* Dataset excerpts
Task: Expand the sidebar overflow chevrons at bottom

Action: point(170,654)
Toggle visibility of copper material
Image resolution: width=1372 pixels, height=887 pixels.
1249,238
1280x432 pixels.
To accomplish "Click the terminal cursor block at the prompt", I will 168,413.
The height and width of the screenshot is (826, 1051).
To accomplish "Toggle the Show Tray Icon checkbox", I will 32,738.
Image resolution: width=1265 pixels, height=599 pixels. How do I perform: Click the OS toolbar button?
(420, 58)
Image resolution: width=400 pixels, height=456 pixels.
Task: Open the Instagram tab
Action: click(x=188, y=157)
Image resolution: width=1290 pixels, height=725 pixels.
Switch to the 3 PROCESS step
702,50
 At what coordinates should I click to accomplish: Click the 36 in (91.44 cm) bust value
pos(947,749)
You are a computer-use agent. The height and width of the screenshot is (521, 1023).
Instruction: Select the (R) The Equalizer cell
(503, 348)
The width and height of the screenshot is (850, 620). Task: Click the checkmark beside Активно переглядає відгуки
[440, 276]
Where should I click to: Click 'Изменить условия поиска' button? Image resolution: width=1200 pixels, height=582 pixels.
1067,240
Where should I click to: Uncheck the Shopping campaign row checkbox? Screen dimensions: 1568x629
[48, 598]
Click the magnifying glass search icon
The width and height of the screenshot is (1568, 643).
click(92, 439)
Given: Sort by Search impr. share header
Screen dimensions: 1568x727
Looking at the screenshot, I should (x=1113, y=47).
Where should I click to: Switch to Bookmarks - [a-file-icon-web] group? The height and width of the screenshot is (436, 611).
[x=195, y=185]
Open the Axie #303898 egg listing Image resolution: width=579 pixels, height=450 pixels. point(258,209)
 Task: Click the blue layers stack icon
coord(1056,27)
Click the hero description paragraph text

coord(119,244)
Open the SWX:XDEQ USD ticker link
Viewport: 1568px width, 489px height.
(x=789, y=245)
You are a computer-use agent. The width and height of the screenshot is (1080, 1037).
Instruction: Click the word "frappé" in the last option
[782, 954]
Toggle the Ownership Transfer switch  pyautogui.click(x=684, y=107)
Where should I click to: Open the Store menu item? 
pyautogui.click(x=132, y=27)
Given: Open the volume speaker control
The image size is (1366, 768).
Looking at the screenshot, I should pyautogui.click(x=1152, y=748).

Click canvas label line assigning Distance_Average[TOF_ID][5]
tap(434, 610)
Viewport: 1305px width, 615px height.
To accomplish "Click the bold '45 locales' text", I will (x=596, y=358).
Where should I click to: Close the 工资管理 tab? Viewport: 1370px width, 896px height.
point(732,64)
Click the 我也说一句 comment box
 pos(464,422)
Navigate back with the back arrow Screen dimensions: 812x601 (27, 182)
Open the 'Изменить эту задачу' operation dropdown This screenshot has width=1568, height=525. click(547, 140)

* Task details
Restate exactly, and only, every line from the one that contains "Navigate back with" through the last line of the records.

* Result below
Navigate back with the back arrow Screen dimensions: 812x601 (27, 182)
Open the 'Изменить эту задачу' operation dropdown This screenshot has width=1568, height=525. click(547, 140)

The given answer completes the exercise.